Supermarkets, pharmacies, health-food stores and the Internet offer a confusing array of digestive-support products that promise relief from bloating, gas, abdominal discomfort…and more. 

The fact is, many of these don’t work as claimed—and might contribute to other health problems. In spite of rave reviews, scientific evidence does not back the claims of many digestive supplements. Dietary supplements do not need Food and Drug Administration (FDA) approval that they are safe, nor do supplement makers need to test their products to prove marketing claims. 

To help ensure that you get the digestive support you need, here’s a quick primer on products that really can help…

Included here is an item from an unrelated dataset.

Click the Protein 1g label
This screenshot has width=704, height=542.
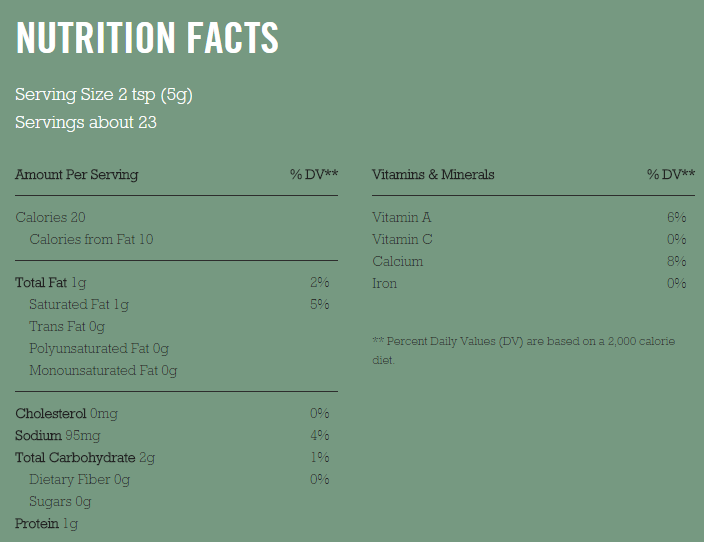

Magnesium—for constipation. This essential mineral plays a critical role in maintaining nerve and muscle function…regulating blood pressure and blood sugar levels…and may help prevent migraines and stroke. Doses of 350 mg or more stimulate bowel movements by drawing water into the gastrointestinal tract. 

Use any form of magnesium (citrate, sulfate, oxide, hydroxide). Typically, 400 mg taken at night with a full glass of water (with or without food) produces an easy, cramp-free bowel movement the next morning. If it doesn’t, increase the dose by 200 mg/night up to 1,000 mg. If 1,000 mg isn’t helpful, talk to your doctor about other options. 

Good product to try: Phillips’ Milk of Magnesia (500 mg magnesium per liquid or caplet dose). 

Lactose-digesting enzyme (lactase)—for lactose intolerance. Digestion of the milk sugar lactose requires lactase, an enzyme that is deficient in about 65% of adults worldwide. Lactase supplements allow people who are deficient in lactase to still enjoy dairy foods. Key: Consume enough lactase with the first bite of dairy-­containing food to handle the full amount of lactose in the dairy meal/snack. Lactase products on the market typically recommend 9,000 acid lactase units (ALU) per dose, which should be sufficient for most dairy-containing meals. 

Good product to try: One that does not contain the gas-producing sugar alcohols sorbitol or mannitol, such as Puritan’s Pride–brand lactase.

Alpha-galactosidase—for gas, bloating and abdominal discomfort from eating certain foods. In order to digest the highly fermentable fibers in certain healthy foods, including legumes (chickpeas, beans), cabbage, broccoli and brussels sprouts, you need to have enough of the enzyme alpha-galactosidase.If these foods cause you excess gas, bloating and abdominal distress, you may be able to comfortably eat them if you also consume alpha-galactosidase, the active ingredient in Bean-zyme and Beano. Note: This enzyme may reduce the effectiveness of the diabetes medication acarbose (Precose).

Research finding: In a small study from University of Pavia in Italy, participants who consumed alpha-­galactosidase while eating a meal that contained about two cups of beans produced significantly less gas afterward, compared with those who received a placebo with their beans. 

A serving size of Beano (two capsules) or Bean-zyme (one capsule) contains 300 alpha-galactosidase units (GalU). Participants in the study who got the most intestinal relief consumed 1,200 GalU—but they also ate a lot more beans than you’re likely to eat in one meal. How much to take varies by individual. Try 300 GalU with your first bite of a problem food. I often recommend two Bean-zyme pills per half cup of beans, adjusting as needed. 

Note: Look for alpha-galactosidase supplements that do not contain sugar alcohols, such as mannitol (or other ingredients that end in ol). As noted earlier, these can cause gas.